O ex-prefeito de Unaí, Antério Mânica, será julgado nesta quarta-feira (4) a partir das 8h30 no Tribunal do Juri da Justiça Federal de Belo Horizonte. Na semana passada, quase 12 anos após o crime, o fazendeiro Norberto Mânica e o produtor rural José Alberto de Castro, conhecido como Zezinho, foram condenados pelo assassinato de três fiscais e um motorista do Ministério do Trabalho e Emprego. Mânica, que chegou a ser conhecido como o “Rei do Feijão”, teve a pena fixada em 100 anos de prisão, mas, por já ter ficado detido anteriormente, terá que cumprir 98 anos, seis meses e 24 dias.

A pedido da Procuradoria Regional da República da 1ª Região (PRR-1), o Tribunal Regional Federal da 1ª Região (TRF-1) suspendeu o julgamento de Antério Mânica a pedido do advogado do delator Hugo Alves Pimenta, apontado pelo Ministério Público Federal (MPF) como um dos intermediários da Chacina de Unaí.

Segundo o criminalista Lúcio Adolfo, a estratégia visa garantir ampla defesa a Hugo Pimenta. E evitar que ele seja julgado com os outros acusados na condição de réu e de delator ao mesmo tempo. “Não é interessante para o meu cliente, neste momento, ser julgado junto com os outros réus”, explicou Adolfo, em entrevista ao Hoje em Dia.

Participação no crime

O fazendeiro Antério foi denunciado como um dos mandantes do crime. Francisco Elder Pinheiro é acusado de contratar, entre outros, Erinaldo de Vasconcelos Silva para matar os fiscais. Para a procuradora regional da República Elizeta Maria de Paiva Ramos, o julgamento do prefeito “depende em grande parte do que vier a ser decidido pelo Tribunal do Júri quanto à participação de Erinaldo e Francisco na empreitada.”

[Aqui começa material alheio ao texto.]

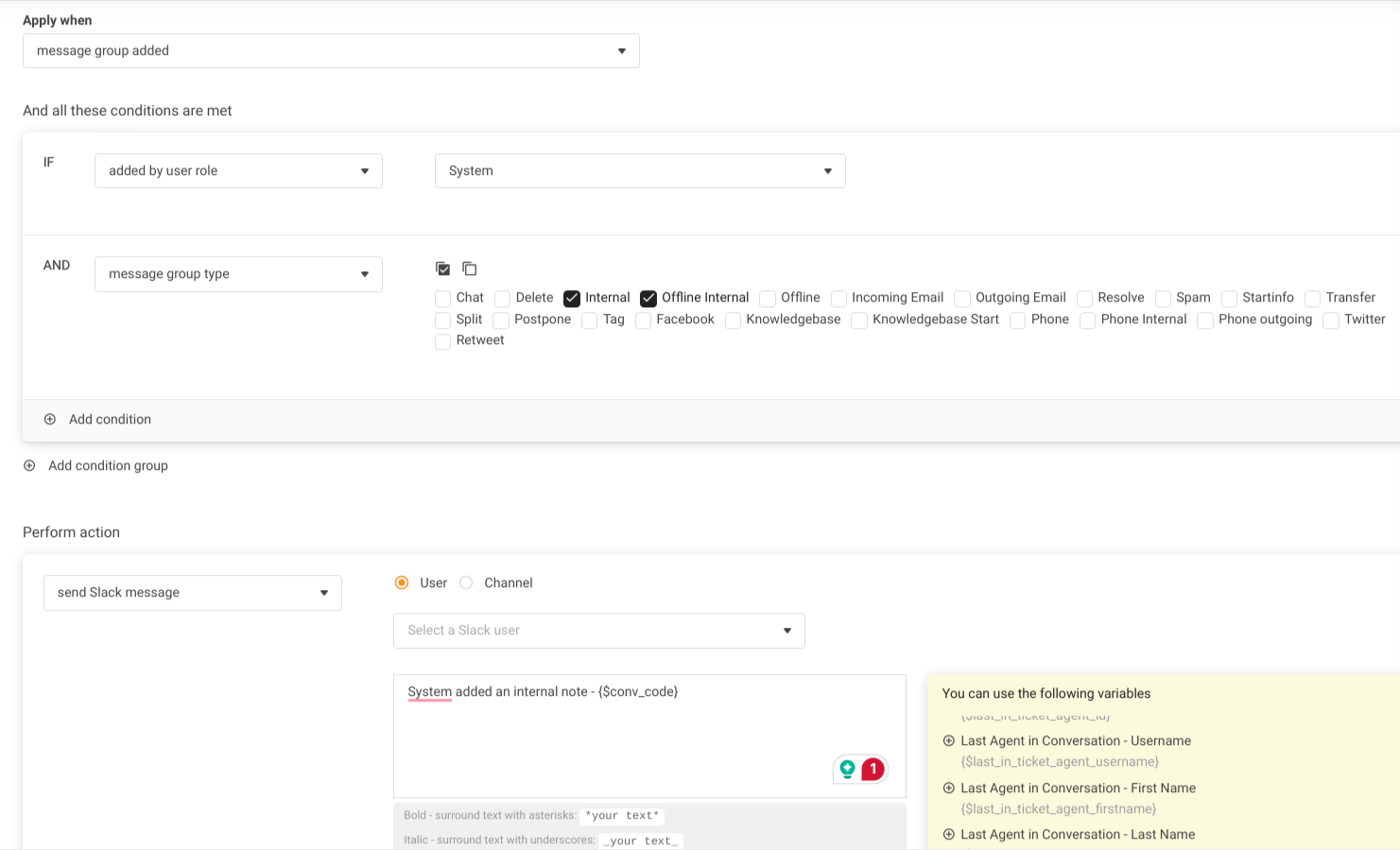1400x850 pixels.
Task: Click the plus icon beside Add condition
Action: 50,419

Na acusação, Norberto e Antério Mânica teriam sido mandantes da execução. Hugo Alves Pimenta e José Alberto de Castro teriam intermediado a contratação de Francisco Elder Pinheiro que, por sua vez, teria combinado os assassinatos com Erinaldo de Vasconcelos Silva e Rogério Alan Rocha Rios. A procuradora explica que Francisco, Erinaldo e Rogério inicialmente confessaram que os fatos ocorreram de acordo com a denúncia. Mas “em juízo mudaram de idéia, tendo Erinaldo apresentado uma surpreendente versão que eliminaria a participação dos demais acusados”, afirma Elizeta Ramos.

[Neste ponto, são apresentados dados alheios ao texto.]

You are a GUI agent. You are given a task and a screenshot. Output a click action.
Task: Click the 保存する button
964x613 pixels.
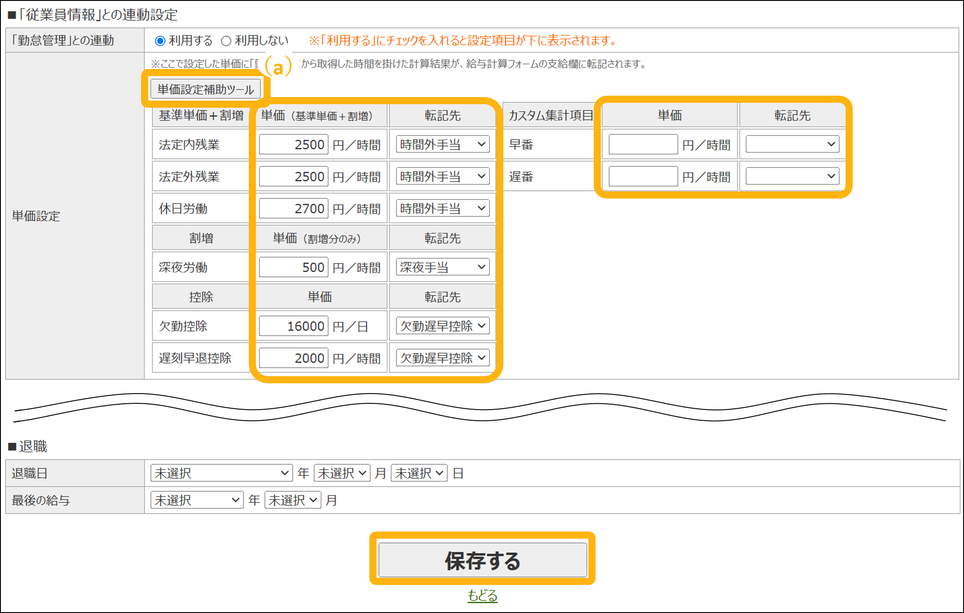(483, 561)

Como Erinaldo e Francisco devem ser julgados em breve, segundo a procuradora “não há razão para que o mandante Antério seja submetido a julgamento antes de decidida, pelo Tribunal do Júri, a responsabilidade dos executores Erinaldo e Francisco.”

Para entender

Em 28 de janeiro de 2004, os auditores fiscais Eratóstenes de Almeida Gonçalves, João Batista Soares Lage e Nelson José da Silva, e o motorista Ailton Pereira de Oliveira caíram em uma emboscada na área rural de Unaí, no Norte de Minas, a 160 Km de Brasília.

Foram mortos com tiros à queima-roupa no rosto e na cabeça. Desde então, os familiares deles lutam por Justiça e contra os sucessivos recursos apresentados pelos advogados defesa. Em um dos embates, o MPF recorreu para que o julgamento fosse realizado em BH, e não em Unaí.